◆ **Source records**
════════════════
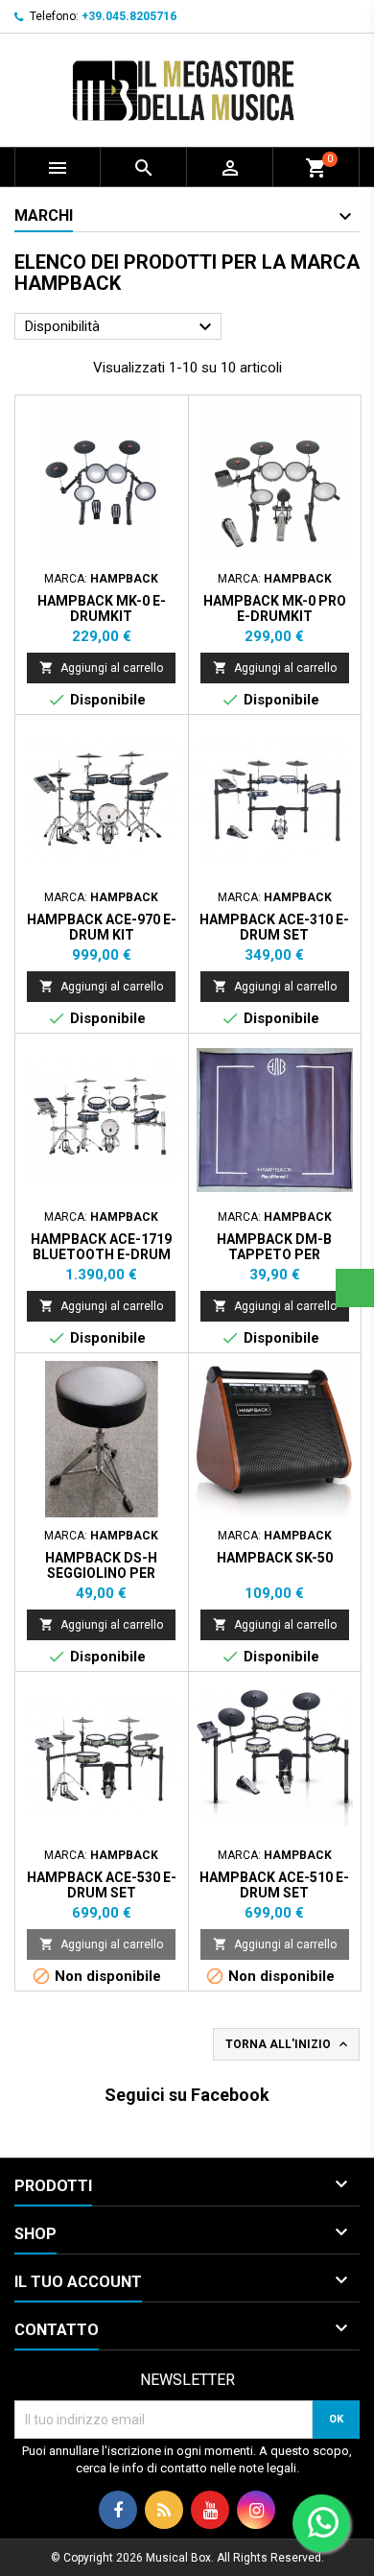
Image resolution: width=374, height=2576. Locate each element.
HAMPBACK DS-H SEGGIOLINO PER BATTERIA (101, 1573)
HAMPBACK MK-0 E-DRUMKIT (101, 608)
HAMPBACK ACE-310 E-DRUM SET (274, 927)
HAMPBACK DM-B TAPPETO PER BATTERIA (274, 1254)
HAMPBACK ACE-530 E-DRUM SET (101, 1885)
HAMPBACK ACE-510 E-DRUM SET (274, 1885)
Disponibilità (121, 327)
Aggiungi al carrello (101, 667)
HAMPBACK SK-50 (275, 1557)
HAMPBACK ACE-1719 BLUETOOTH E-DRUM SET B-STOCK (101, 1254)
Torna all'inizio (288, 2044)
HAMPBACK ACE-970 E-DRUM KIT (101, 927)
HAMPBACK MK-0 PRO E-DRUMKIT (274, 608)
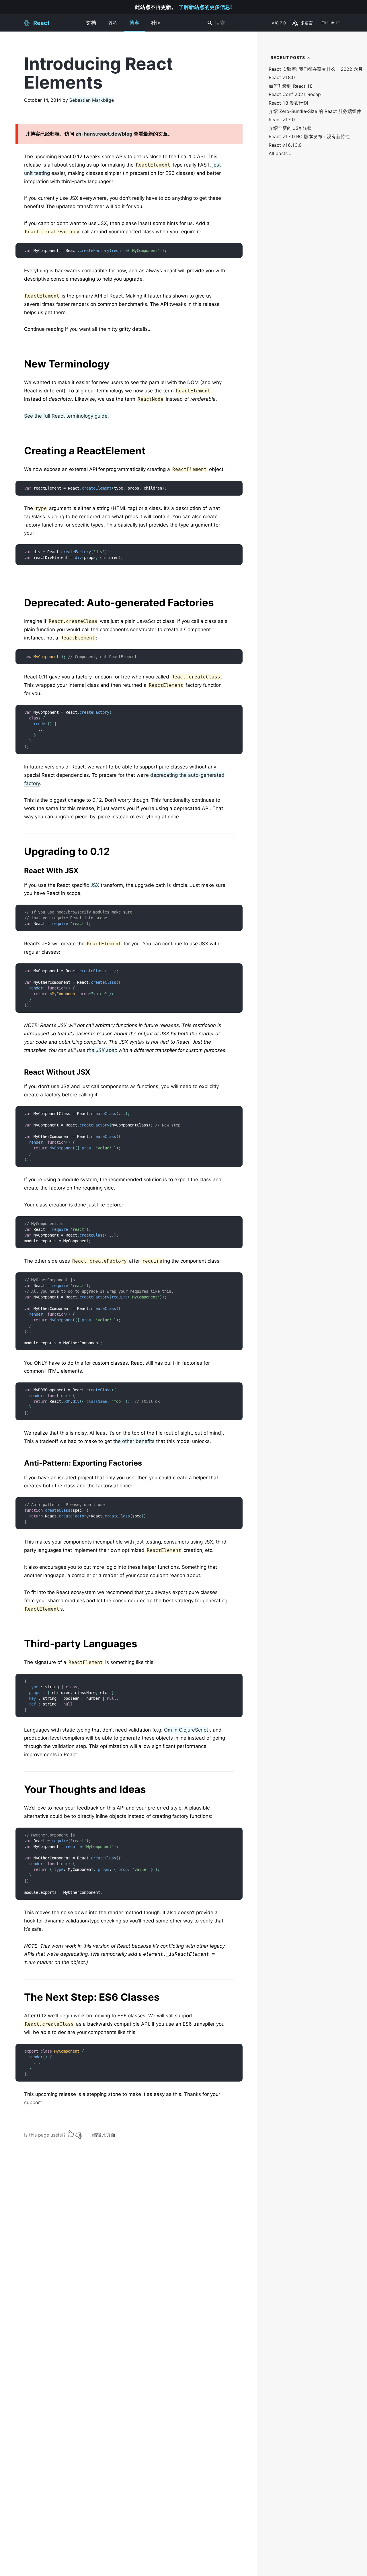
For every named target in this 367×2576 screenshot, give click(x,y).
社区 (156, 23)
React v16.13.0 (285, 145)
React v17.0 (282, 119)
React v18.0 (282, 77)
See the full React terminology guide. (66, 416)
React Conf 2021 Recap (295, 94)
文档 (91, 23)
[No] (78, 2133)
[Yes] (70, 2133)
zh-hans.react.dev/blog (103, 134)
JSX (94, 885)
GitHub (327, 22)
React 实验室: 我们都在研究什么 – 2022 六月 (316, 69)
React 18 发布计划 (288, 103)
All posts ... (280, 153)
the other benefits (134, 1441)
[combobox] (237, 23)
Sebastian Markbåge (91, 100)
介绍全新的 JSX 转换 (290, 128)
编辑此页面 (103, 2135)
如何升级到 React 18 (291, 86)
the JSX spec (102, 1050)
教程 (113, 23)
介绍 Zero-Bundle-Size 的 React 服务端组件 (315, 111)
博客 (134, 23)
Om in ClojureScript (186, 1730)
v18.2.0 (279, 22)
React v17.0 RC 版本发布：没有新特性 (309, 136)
════════════════
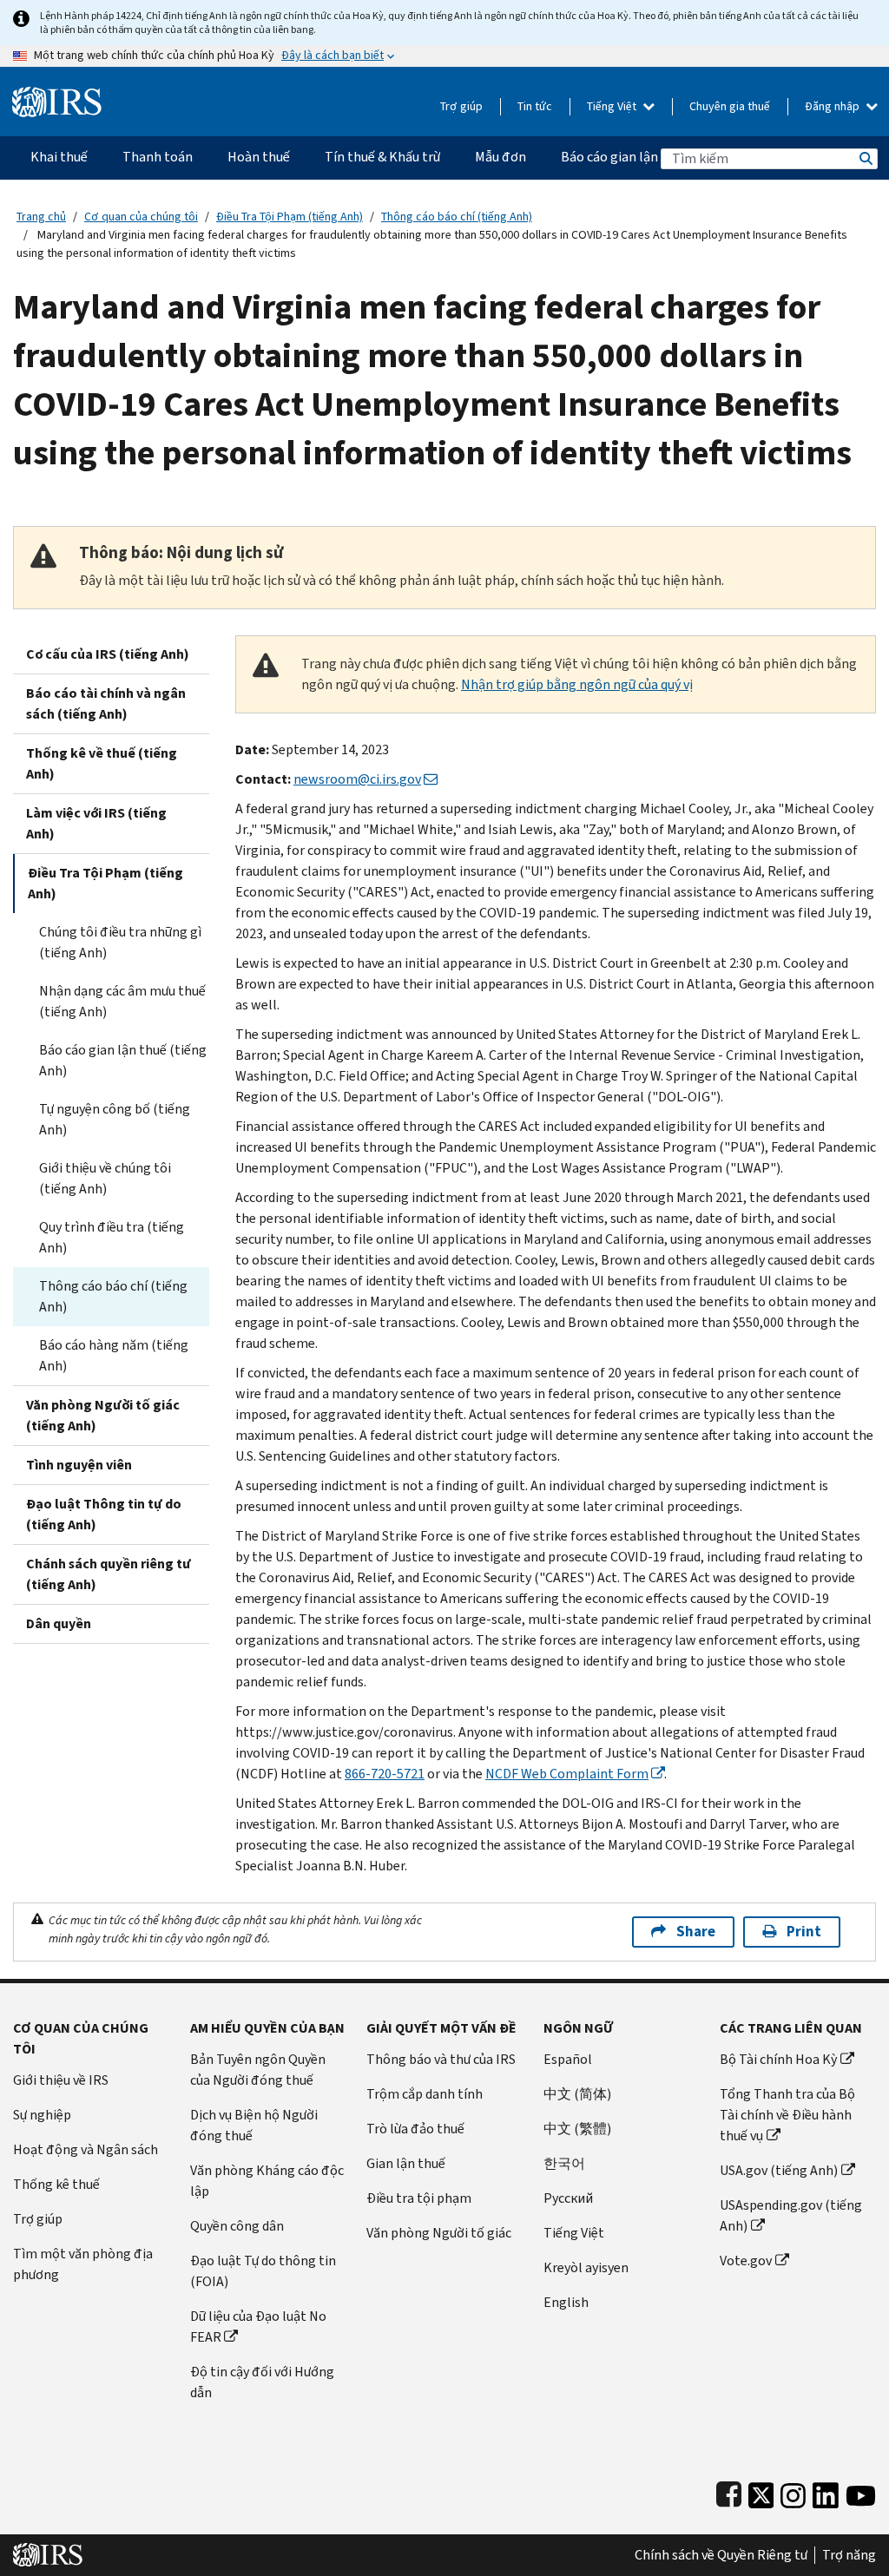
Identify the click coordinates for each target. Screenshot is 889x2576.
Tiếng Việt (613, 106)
════════════════
◆ **Required action**
Print everything from the line with "Image resolution: width=374, height=2576." down to the line with "the JSX spec (102, 1050)" in the entries above, both lines included and nothing more, without the pictures.

◆ **Result of this exercise**
Image resolution: width=374, height=2576. Locate each element.
HAMPBACK DS-H SEGGIOLINO PER BATTERIA (101, 1573)
HAMPBACK MK-0 E-DRUMKIT (101, 608)
HAMPBACK ACE-310 E-DRUM SET (274, 927)
HAMPBACK DM-B TAPPETO PER BATTERIA (274, 1254)
HAMPBACK ACE-530 E-DRUM SET (101, 1885)
HAMPBACK ACE-510 E-DRUM SET (274, 1885)
Disponibilità (121, 327)
Aggiungi al carrello (101, 667)
HAMPBACK SK-50 (275, 1557)
HAMPBACK ACE-1719 BLUETOOTH E-DRUM SET B-STOCK (101, 1254)
Torna all'inizio (288, 2044)
HAMPBACK ACE-970 E-DRUM KIT (101, 927)
HAMPBACK MK-0 PRO E-DRUMKIT (274, 608)
For every named target in this 367×2576 screenshot, give click(x,y).
社区 (156, 23)
React v16.13.0 (285, 145)
React v17.0 (282, 119)
React v18.0 (282, 77)
See the full React terminology guide. (66, 416)
React Conf 2021 Recap (295, 94)
文档 (91, 23)
[No] (78, 2133)
[Yes] (70, 2133)
zh-hans.react.dev/blog (103, 134)
JSX (94, 885)
GitHub (327, 22)
React 实验室: 我们都在研究什么 – 2022 六月 (316, 69)
React 18 发布计划 (288, 103)
All posts ... (280, 153)
the other benefits (134, 1441)
[combobox] (237, 23)
Sebastian Markbåge (91, 100)
介绍全新的 JSX 转换 (290, 128)
编辑此页面 (103, 2135)
如何升级到 React 18 (291, 86)
the JSX spec (102, 1050)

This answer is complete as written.